A cinque anni dall’ingresso della Borsa di Milano in Euronext, ideato e gestito da Parigi, i conti non tornano e ha perfettamente ragione Cdp, che è azionista in Euronext in rappresentanza dell’Italia, ad assumere una posizione ipercritica su Parigi, che pur avendo la stessa quota dell’Italia in Cdp e cioè l’8%, è chiave e dominus della gestione del sistema Euro (termine per certi versi abusato, visto che, per esempio, della borsa europea non fanno parte molti membri della Ue e in particolare due Paesi chiave come la Spagna e soprattutto la Germania).

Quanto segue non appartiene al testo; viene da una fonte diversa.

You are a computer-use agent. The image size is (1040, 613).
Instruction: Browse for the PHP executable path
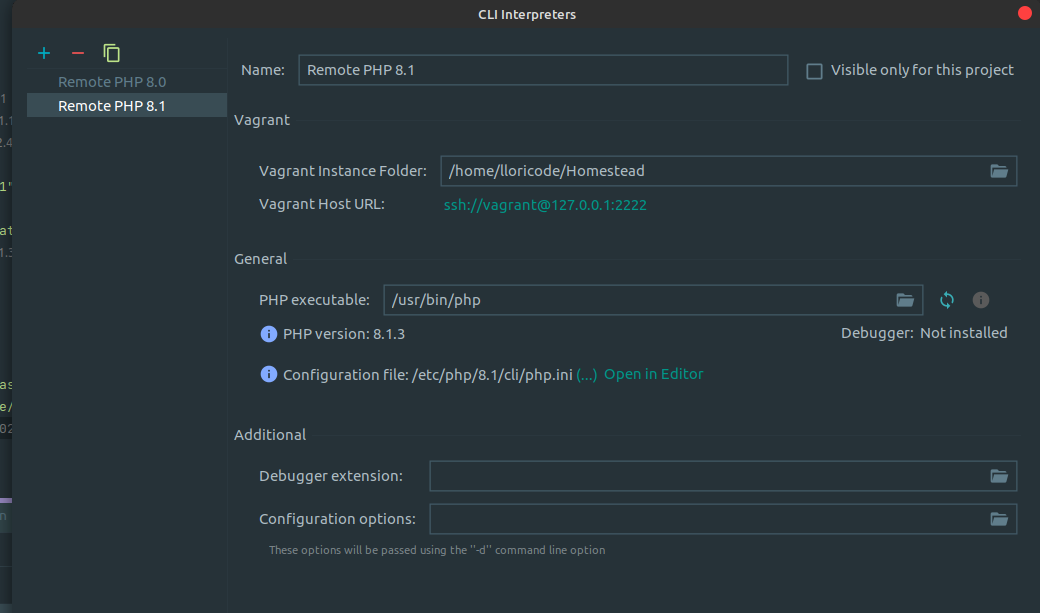905,299
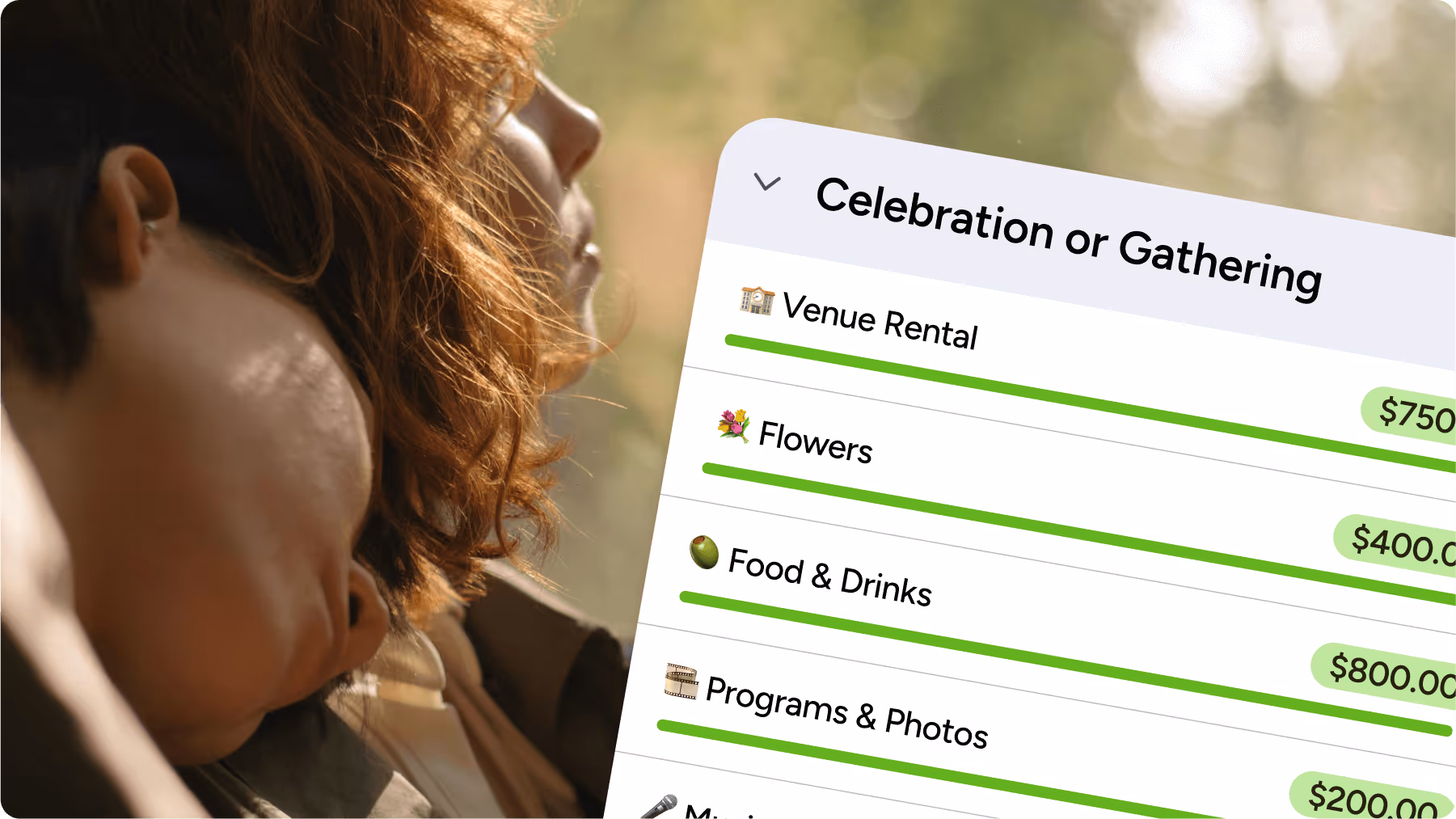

Lo scontro tra Cdp ed Euronext Le cronache finanziarie in questi giorni segnalano lo scontro, finito in tribunale, fra Cdp, la Cassa depositi e prestiti, guidata con professionalità ed efficacia dall’ad Dario Scannapieco, e la struttura di comando del sistema che risiede a Parigi, pur avendo Euronext la sede legale ad Amsterdam.
Stephane Boujnah, francese, ad di Euronext, ha deciso di riconfermare ad di Euronext Milano il pur bravo Fabrizio Testa, ma strettamente a lui legato.
Legittimamente, Cdp avrebbe voluto avere voce ascoltata per il capo operativo della parte italiana di Euronext.